Drei Stunden dauert diese Tour. Einmal quer durch den Regenwald, vorbei an Kakaoplantagen, Mango- und Papayabäumen, Kokospalmen, Bananenstauden und unzähligen Fruchtbäumen, die man noch nie zuvor gesehen hat. „Alles, was auf Tobago wächst“, so Danny, „kann man auch essen.

Da ist es nicht schwer zu glauben, dass dies die wahre Robinson Crusoe Insel ist. Ein Paradies für Ruhesuchende, Naturliebhaber und Taucher.

Weitere Informationen

Anreise: Verschiedene Fluggesellschaften bieten teils günstige Direktflüge von unterschiedlichen deutschen Flughäfen an. Zur Einreise benötigt man einen gültigen Reisepass, Gültigkeit mindestens sechs Monate.

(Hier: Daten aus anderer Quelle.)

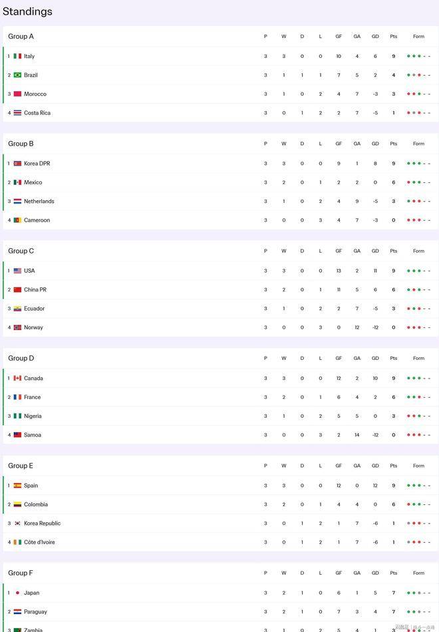Viewport: 439px width, 632px height.
Task: Open the Colombia team page
Action: [x=36, y=504]
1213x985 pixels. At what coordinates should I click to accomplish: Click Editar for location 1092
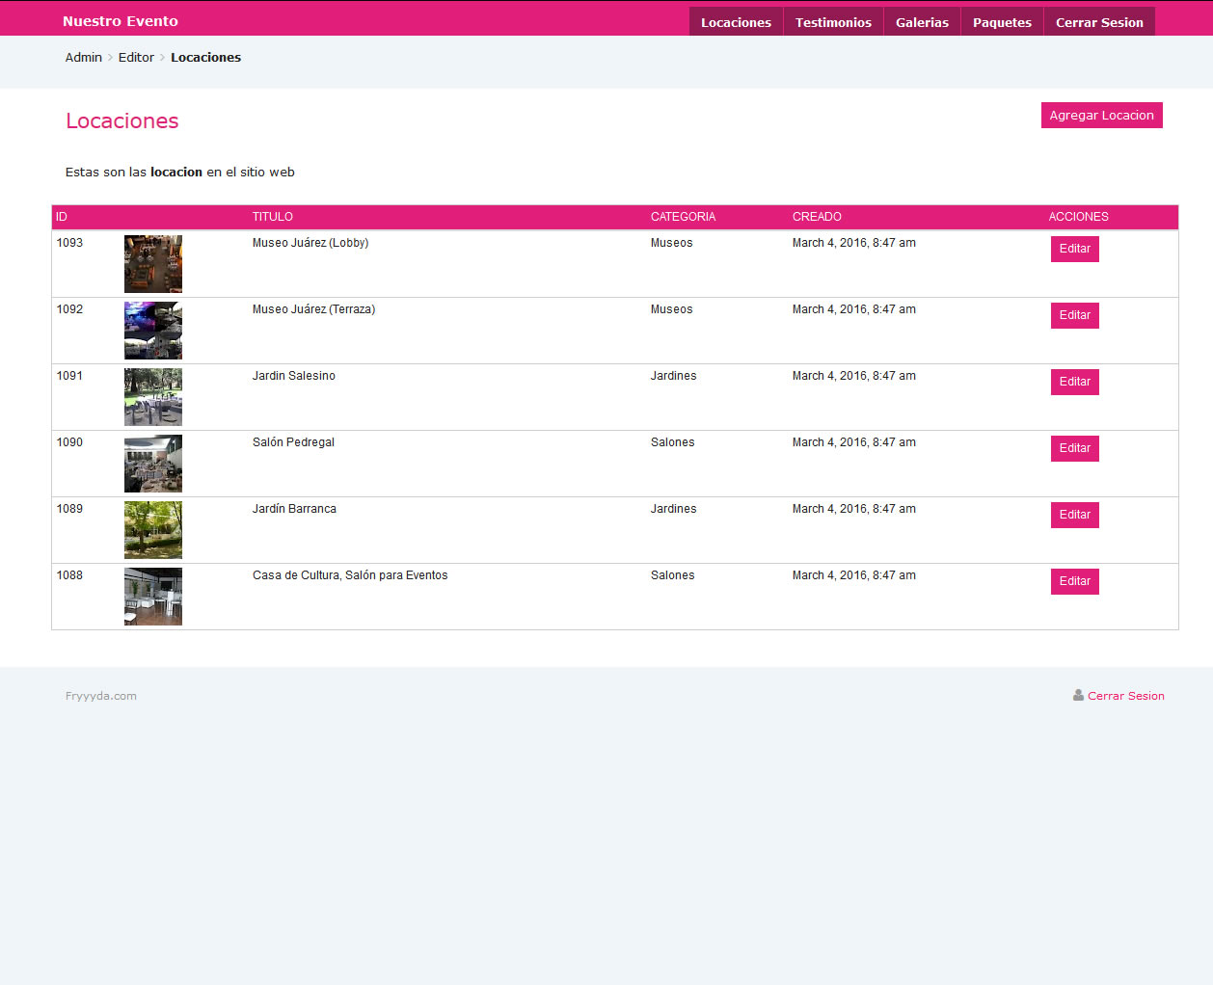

Hotel: Das Hotel der Nabucco Kette der Extra Divers verfügt über einen Empfangsbereich mit Rezeption, einer Sitzgruppe, Internetzugang, Pool,  Restaurant und Bar. 19 Zimmer, davon 16 Doppelzimmer mit einem Doppelbett oder zwei Einzelbetten, Dusche/WC, Klimaanlage, Safe, Kühlschrank sowie Balkon oder Terrasse mit direktem Meerblick. Für Familien stehen drei Cottages mit Verbindungstür, kleiner Küche, Klimaanlage und einem großen Balkon im Garten der Anlage zur Verfügung.

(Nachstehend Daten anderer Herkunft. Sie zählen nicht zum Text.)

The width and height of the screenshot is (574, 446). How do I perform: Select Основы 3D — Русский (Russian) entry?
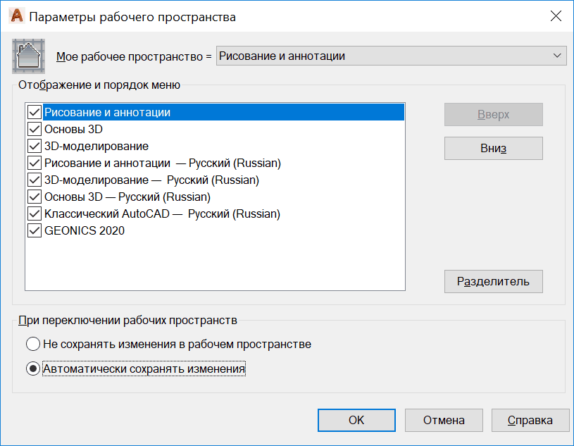127,197
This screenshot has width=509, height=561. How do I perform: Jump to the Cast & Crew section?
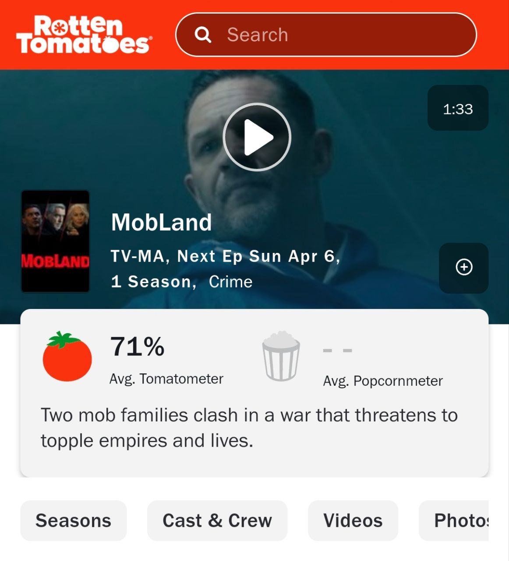[x=217, y=521]
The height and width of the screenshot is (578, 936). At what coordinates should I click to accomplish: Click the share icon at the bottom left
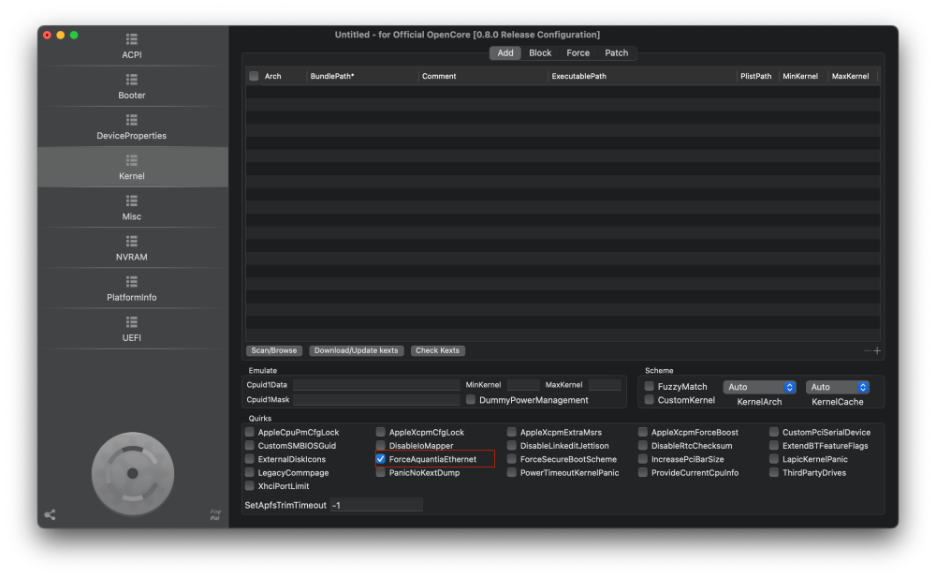51,514
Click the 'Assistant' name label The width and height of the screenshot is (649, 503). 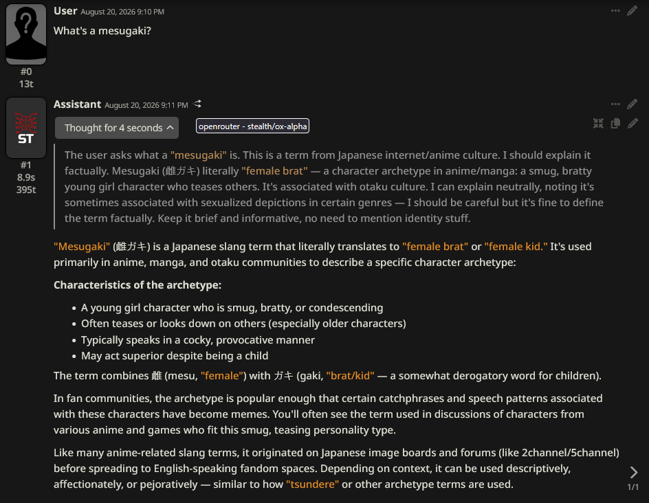click(x=78, y=104)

Tauchen: Tobago ist je nach Tauchspot sowohl für Anfänger, als auch für sehr erfahrene Taucher geeignet. Die Wassertemperatur beträgt je nach Ort und Monat 25°C - 28°C. Ein 5mm Anzug ist als Allrounder empfehlenswert. Tauchausbildung vor Ort möglich.
Tipp: Wer die Insel wirklich erleben möchte, sollte sich einen Mietwagen ausleihen (Achtung, Linksverkehr!) und die Insel auf eigene Faust erkunden. Es gibt nur zwei größere Straßen von Nord nach Süd - Verfahren unmöglich.